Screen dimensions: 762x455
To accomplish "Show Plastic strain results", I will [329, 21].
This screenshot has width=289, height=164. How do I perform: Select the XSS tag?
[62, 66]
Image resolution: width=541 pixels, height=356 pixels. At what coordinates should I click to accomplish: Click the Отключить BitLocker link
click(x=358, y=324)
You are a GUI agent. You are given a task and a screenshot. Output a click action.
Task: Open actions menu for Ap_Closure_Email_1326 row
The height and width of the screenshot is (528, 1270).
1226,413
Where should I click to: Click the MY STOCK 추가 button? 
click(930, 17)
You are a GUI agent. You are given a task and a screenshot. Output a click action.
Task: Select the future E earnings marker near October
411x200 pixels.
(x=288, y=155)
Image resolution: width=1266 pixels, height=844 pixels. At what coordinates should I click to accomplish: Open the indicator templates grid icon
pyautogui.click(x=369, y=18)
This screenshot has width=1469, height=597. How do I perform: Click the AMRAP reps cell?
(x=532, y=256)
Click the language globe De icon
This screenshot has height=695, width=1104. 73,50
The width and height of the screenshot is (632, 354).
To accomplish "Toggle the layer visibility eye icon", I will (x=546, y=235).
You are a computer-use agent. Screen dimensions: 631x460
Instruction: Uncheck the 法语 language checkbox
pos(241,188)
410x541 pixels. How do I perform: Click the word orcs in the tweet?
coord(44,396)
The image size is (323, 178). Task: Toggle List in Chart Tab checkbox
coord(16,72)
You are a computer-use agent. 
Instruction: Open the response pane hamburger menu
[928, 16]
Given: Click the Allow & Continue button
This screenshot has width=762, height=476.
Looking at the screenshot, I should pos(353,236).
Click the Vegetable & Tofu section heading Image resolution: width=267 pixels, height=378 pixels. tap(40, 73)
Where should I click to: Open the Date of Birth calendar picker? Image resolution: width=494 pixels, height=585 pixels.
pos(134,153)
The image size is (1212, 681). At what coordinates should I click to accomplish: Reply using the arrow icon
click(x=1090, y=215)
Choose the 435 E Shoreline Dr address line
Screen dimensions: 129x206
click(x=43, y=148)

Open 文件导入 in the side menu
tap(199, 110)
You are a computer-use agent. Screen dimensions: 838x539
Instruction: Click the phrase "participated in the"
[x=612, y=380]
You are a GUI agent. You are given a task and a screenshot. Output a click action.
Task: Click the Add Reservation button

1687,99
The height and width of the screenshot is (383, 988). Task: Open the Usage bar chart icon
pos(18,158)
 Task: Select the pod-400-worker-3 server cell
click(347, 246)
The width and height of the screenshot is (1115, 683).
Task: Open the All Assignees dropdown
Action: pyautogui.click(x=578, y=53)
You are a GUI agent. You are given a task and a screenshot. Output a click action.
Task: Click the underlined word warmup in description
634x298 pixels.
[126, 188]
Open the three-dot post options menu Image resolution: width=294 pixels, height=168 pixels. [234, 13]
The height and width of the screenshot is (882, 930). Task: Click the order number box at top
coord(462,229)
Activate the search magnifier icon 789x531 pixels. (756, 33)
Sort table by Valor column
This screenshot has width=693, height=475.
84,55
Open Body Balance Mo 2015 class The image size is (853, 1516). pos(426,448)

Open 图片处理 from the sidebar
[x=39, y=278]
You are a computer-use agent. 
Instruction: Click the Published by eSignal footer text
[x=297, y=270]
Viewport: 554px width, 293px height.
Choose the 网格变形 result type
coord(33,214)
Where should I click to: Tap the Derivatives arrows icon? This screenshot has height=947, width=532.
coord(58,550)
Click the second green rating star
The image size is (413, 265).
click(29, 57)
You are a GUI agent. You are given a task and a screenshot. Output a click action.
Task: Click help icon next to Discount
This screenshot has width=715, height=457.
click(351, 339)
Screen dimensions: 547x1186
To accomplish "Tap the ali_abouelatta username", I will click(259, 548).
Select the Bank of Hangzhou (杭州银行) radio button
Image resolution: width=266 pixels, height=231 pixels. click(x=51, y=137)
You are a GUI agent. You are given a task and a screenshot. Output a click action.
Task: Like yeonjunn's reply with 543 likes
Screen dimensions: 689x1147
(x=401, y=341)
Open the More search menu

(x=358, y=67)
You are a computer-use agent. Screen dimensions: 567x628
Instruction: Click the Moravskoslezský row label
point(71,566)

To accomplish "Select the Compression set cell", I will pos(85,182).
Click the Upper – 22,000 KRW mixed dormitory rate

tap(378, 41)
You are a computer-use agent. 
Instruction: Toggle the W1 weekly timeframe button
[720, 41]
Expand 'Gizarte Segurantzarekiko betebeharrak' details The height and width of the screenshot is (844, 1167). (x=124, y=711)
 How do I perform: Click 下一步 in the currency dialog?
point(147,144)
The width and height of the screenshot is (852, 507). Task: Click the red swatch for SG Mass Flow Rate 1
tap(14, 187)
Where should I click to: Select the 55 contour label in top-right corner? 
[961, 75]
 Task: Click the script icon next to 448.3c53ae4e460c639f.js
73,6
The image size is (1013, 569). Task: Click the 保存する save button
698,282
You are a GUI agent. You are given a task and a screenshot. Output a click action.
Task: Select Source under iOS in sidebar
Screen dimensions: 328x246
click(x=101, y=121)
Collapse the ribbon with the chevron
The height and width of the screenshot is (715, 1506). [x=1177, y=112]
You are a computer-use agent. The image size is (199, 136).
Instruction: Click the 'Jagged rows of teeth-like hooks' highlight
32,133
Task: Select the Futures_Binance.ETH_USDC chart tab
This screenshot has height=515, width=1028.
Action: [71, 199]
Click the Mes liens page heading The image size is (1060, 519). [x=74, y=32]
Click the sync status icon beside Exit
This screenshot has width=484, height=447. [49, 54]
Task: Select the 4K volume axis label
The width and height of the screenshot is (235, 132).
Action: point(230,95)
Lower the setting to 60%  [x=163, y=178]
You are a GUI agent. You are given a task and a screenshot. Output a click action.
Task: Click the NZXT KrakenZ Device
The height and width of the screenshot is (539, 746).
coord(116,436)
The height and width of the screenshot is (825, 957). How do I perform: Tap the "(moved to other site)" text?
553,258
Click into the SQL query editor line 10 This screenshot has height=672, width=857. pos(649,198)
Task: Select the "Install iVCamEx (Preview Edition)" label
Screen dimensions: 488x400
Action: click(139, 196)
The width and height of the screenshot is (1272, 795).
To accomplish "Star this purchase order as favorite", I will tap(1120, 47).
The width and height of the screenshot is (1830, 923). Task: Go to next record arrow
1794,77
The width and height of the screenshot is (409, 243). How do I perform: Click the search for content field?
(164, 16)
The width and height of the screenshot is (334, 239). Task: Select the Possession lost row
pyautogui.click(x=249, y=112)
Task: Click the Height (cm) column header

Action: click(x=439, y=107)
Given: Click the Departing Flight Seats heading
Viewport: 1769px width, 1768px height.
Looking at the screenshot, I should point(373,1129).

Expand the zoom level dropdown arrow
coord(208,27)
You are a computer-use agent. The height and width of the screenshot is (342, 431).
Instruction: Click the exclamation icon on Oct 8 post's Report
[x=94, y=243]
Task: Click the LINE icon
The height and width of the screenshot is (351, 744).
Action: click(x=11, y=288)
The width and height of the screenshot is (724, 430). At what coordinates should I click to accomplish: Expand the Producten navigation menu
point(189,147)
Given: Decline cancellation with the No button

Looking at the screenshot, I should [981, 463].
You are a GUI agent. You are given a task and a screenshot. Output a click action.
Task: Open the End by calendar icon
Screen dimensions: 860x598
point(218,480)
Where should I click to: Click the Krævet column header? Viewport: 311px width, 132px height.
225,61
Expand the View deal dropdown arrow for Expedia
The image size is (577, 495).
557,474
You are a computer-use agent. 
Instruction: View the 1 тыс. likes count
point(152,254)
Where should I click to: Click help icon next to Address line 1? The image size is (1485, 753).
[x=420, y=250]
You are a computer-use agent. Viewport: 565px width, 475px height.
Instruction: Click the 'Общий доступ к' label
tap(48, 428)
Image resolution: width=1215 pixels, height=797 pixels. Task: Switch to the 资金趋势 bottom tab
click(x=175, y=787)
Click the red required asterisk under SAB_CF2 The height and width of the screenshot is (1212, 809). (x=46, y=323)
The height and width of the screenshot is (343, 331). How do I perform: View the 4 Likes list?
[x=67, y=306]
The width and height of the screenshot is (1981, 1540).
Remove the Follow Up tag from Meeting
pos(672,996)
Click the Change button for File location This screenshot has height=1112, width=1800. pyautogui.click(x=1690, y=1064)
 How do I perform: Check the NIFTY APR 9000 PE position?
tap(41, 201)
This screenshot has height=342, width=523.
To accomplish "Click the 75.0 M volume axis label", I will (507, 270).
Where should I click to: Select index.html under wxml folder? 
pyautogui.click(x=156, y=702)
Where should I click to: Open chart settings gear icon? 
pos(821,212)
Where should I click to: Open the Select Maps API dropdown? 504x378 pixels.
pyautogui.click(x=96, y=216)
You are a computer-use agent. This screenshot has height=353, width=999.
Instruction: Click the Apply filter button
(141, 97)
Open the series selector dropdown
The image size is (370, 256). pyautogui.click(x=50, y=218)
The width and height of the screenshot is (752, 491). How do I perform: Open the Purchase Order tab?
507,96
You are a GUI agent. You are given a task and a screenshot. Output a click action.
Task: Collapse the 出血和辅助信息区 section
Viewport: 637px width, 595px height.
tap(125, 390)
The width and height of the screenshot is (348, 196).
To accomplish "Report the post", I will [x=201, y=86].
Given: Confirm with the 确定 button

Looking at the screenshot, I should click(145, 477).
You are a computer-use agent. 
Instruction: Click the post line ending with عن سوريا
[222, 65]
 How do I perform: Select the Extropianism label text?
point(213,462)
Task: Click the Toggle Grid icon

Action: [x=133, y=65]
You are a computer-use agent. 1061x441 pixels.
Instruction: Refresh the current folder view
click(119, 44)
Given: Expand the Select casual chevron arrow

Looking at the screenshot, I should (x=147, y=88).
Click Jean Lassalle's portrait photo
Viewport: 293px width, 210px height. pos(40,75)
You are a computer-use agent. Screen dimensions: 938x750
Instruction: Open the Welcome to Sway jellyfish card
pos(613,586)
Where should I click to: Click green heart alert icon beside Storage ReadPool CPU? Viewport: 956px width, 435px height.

_ _ _ _ _ _ _

[Exercise brief] Will you return exactly the lines above from the one with "The width and height of the screenshot is (752, 491)." down to the one with "You are a computer-use agent. Screen dimensions: 938x750", counting both as part of the range?

[Answer to this problem]
The width and height of the screenshot is (752, 491). How do I perform: Open the Purchase Order tab?
507,96
You are a GUI agent. You are given a task and a screenshot. Output a click action.
Task: Collapse the 出血和辅助信息区 section
Viewport: 637px width, 595px height.
tap(125, 390)
The width and height of the screenshot is (348, 196).
To accomplish "Report the post", I will [x=201, y=86].
Given: Confirm with the 确定 button

Looking at the screenshot, I should click(145, 477).
You are a computer-use agent. 
Instruction: Click the post line ending with عن سوريا
[222, 65]
 How do I perform: Select the Extropianism label text?
point(213,462)
Task: Click the Toggle Grid icon

Action: [x=133, y=65]
You are a computer-use agent. 1061x441 pixels.
Instruction: Refresh the current folder view
click(119, 44)
Given: Expand the Select casual chevron arrow

Looking at the screenshot, I should (x=147, y=88).
Click Jean Lassalle's portrait photo
Viewport: 293px width, 210px height. pos(40,75)
You are a computer-use agent. Screen dimensions: 938x750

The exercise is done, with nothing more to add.